— start of Selected passage —

Google My Business is the key listing that every location needs, but when you’re managing tens, hundreds, or even thousands of GMB listings, you’ve got a big job on your hands unless you do listing upload and verification in bulk. Here, contributor Krystal Taing explains how to bulk upload and bulk verify Google My Business listings.
When it comes to business listings, Google is the one place you really want to focus your efforts. Four in five consumers use search engines to find local information, and the vast majority turn to Google to do it; in fact, over 92% of mobile searches conducted worldwide happen on Google.
Your business presence across Google Search and Maps is managed from within a single Google My Business platform. It’s a great system for small businesses, but how can you ensure consistency, accuracy and the greatest degree of optimization across hundreds or even thousands of locations? Multi-location businesses, including franchises, corporate chains and service-area businesses, face unique challenges when it comes to local listings management.
Over the last few years, Google has added more features and support for enterprise brands and users to manage locations in bulk. Most recently, they rolled out an agency dashboard that makes it easier to manage multiple brands and locations in a simpler interface. In this guide, we’ll explore some of Google My Business’ bulk features and provide tips on how to maximize efficiency and manage locations at scale.
The Basics of GMB Bulk Import: Step-by-Step
While it’s helpful to use both bulk importing and bulk verification, you can use one without the other.

— end of Selected passage —
— start of Data shown —

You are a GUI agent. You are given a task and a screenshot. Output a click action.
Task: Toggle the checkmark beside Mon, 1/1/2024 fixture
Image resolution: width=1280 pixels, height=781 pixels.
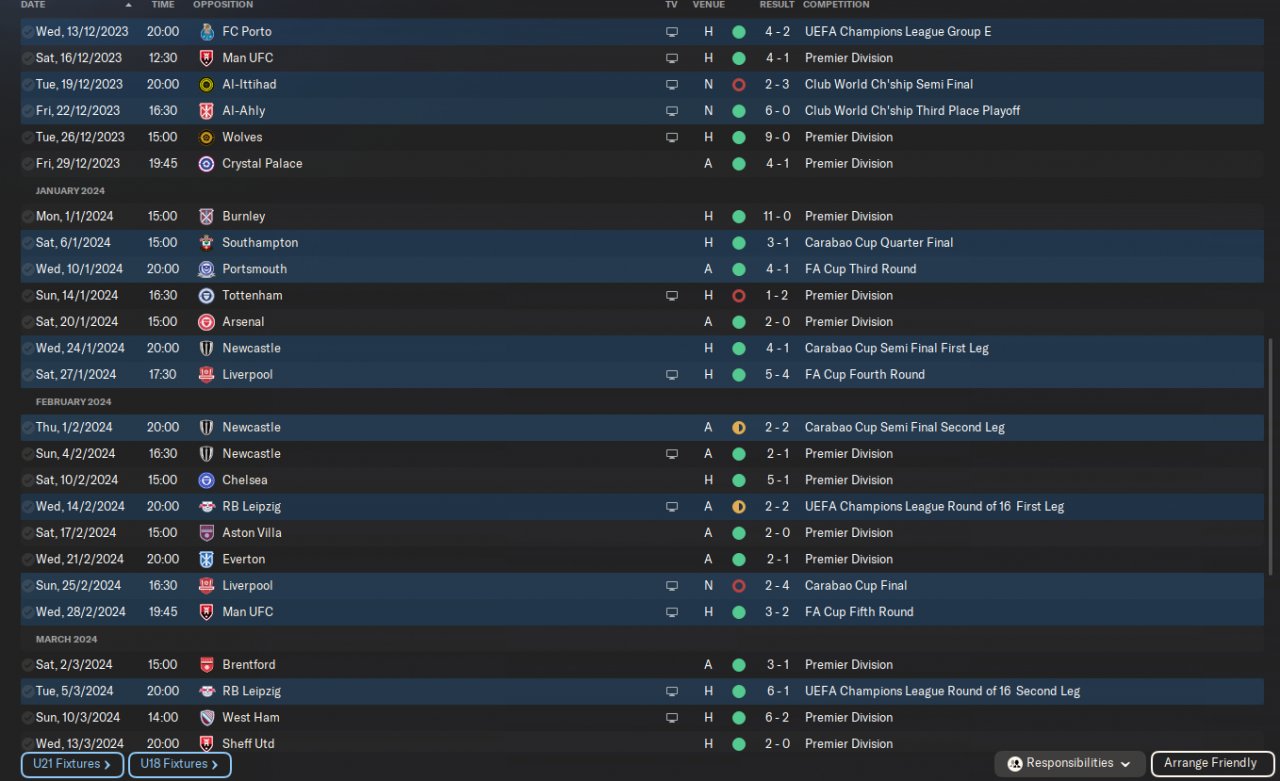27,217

— end of Data shown —
— start of Data shown —

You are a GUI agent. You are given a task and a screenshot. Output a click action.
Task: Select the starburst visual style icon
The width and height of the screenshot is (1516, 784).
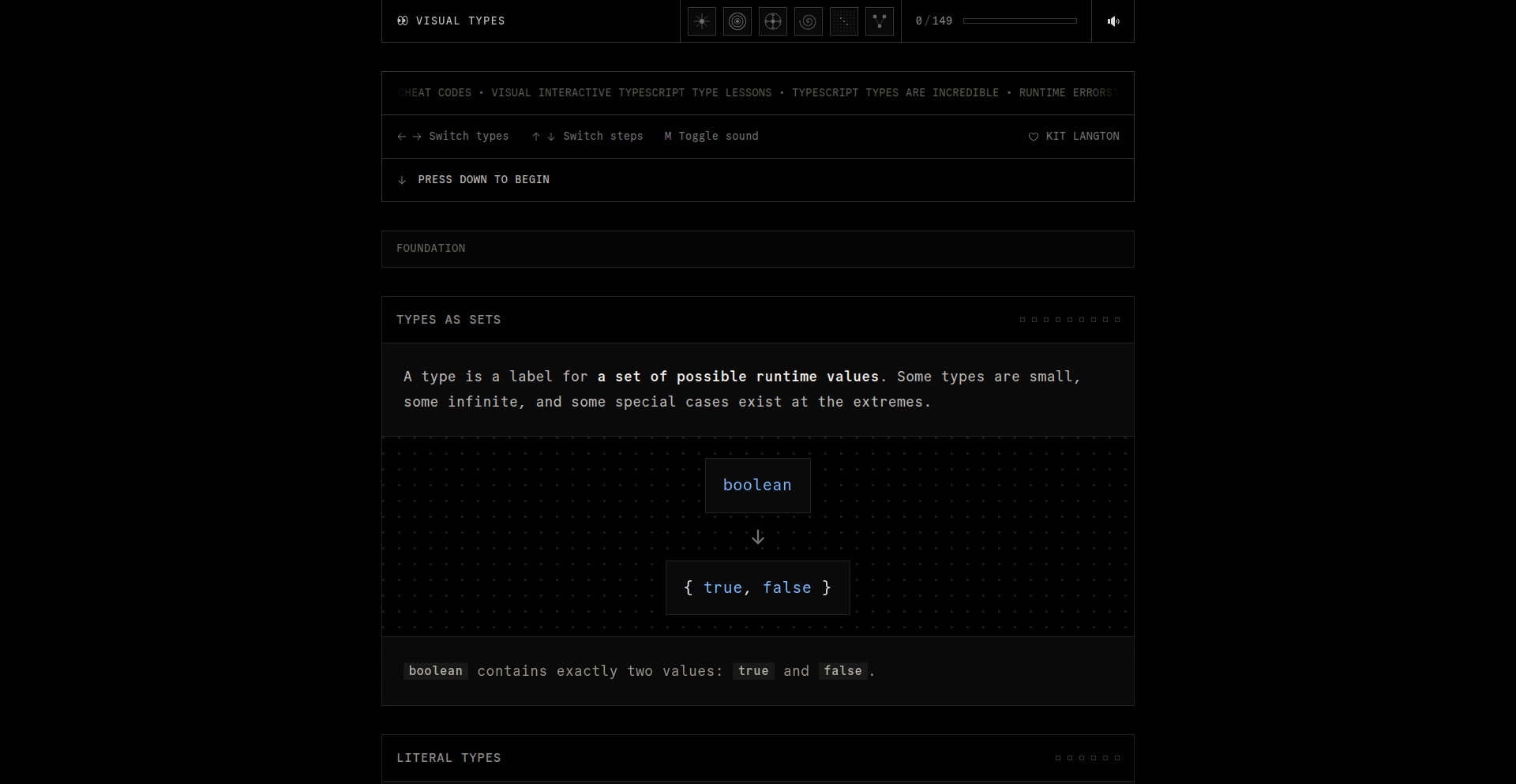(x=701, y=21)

— end of Data shown —
— start of Data shown —

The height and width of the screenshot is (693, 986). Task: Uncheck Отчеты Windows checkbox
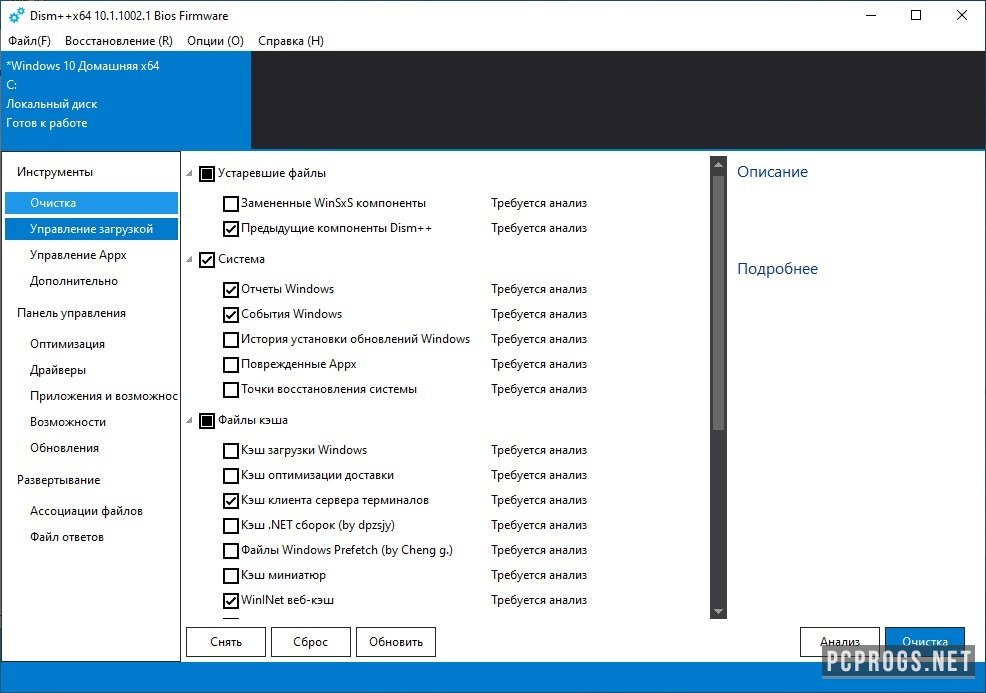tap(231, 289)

— end of Data shown —

Task directions: Echo the full passage on managing Google My Business listings in bulk, word for word. The data above plays no part in what comes next.

Result:
Google My Business is the key listing that every location needs, but when you’re managing tens, hundreds, or even thousands of GMB listings, you’ve got a big job on your hands unless you do listing upload and verification in bulk. Here, contributor Krystal Taing explains how to bulk upload and bulk verify Google My Business listings.
When it comes to business listings, Google is the one place you really want to focus your efforts. Four in five consumers use search engines to find local information, and the vast majority turn to Google to do it; in fact, over 92% of mobile searches conducted worldwide happen on Google.
Your business presence across Google Search and Maps is managed from within a single Google My Business platform. It’s a great system for small businesses, but how can you ensure consistency, accuracy and the greatest degree of optimization across hundreds or even thousands of locations? Multi-location businesses, including franchises, corporate chains and service-area businesses, face unique challenges when it comes to local listings management.
Over the last few years, Google has added more features and support for enterprise brands and users to manage locations in bulk. Most recently, they rolled out an agency dashboard that makes it easier to manage multiple brands and locations in a simpler interface. In this guide, we’ll explore some of Google My Business’ bulk features and provide tips on how to maximize efficiency and manage locations at scale.
The Basics of GMB Bulk Import: Step-by-Step
While it’s helpful to use both bulk importing and bulk verification, you can use one without the other.